You can compensate somewhat for this error rate, by checking the rating of any place you plan to stay, at several different sites. Read any personal reasons that people might have taken the time to note, on why they recommend a hotel or do not recommend it, taking the information they provide for what it is, somebody's personal experience with said property. Expedia.com offers Traveler's Opinions, which are written by people who have stayed at the hotels in question, and are put together to provide an overall satisfaction rating, which even though they are not starred ratings, might actually be even better. The score is broken apart into four categories including Hotel Service, Hotel Condition, Room Cleanliness, and Room Comfort. By also showing the individual ratings for each of these all-important features, besides the total cumulative figure, you can better form your own opinion according to which features are most important to you.

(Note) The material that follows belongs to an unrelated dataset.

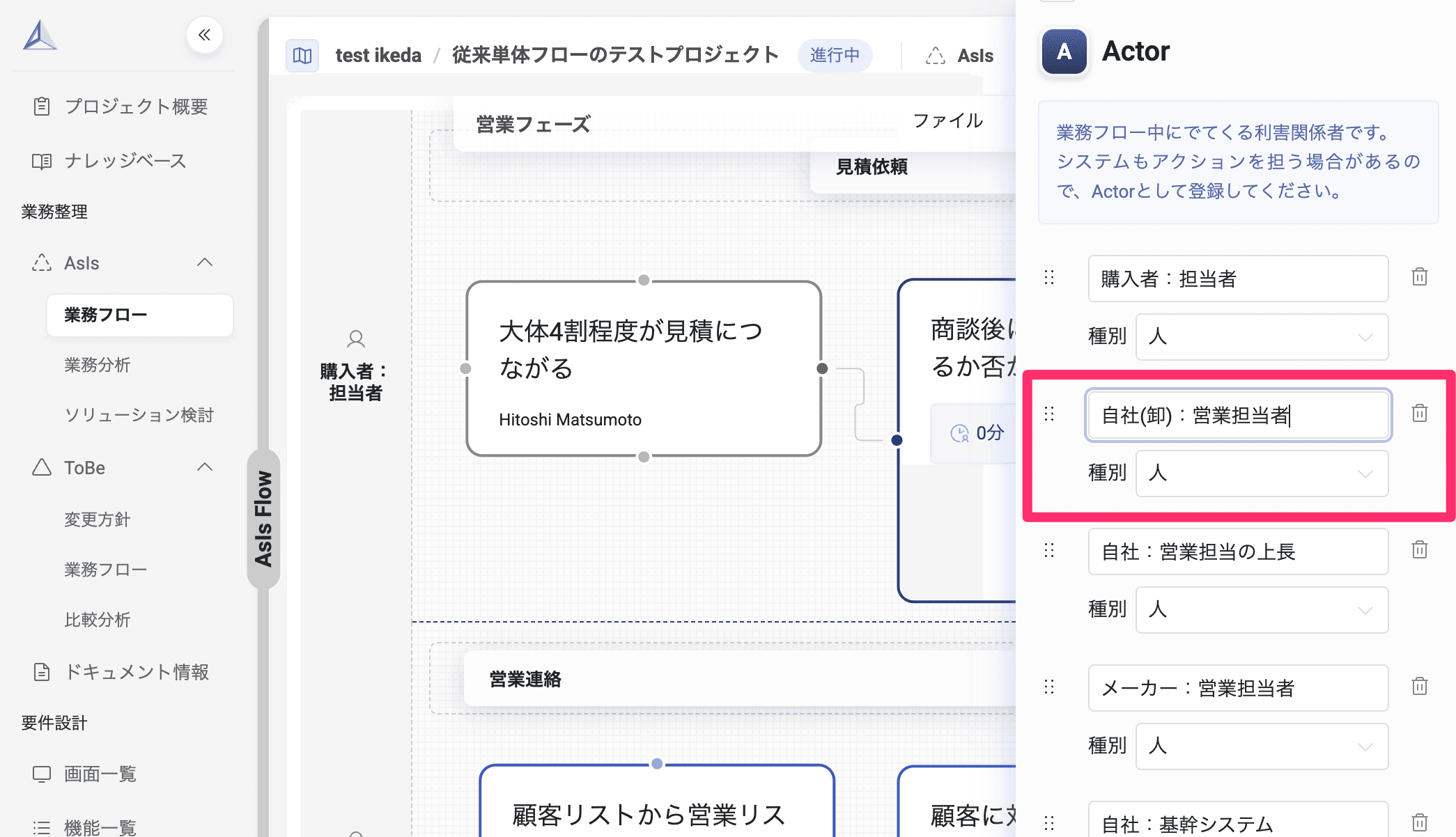Open 種別 dropdown for 自社(卸)：営業担当者
Screen dimensions: 1456x837
(x=1262, y=474)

Sites that provide such descriptive information, along with reasoning behind their scores, are the best way for you to form an opinion without first hand knowledge of your own.
For sites that do not allow personal descriptions, check to see if they do offer any information on how their ratings are arrived at. Often ratings may equal something as simple as the listed amenities that each hotel offers, while other ratings may equal information that is much more descriptive. Information such as the ratings that inspectors have given the property, or a combination of several different factors, including the rating of visitors, amenities provided, and inspections by outside agencies including the cleanliness of the property. Unless you know what the ratings are built on, the ratings mean very little.
If you have found a rating system, whether a star or some other type of scoring system, such as the one at Expedia.com helpful, be sure to take the time to share your own experience, whether good or bad, with any future customers by taking the time to record your own score once your stay is finished.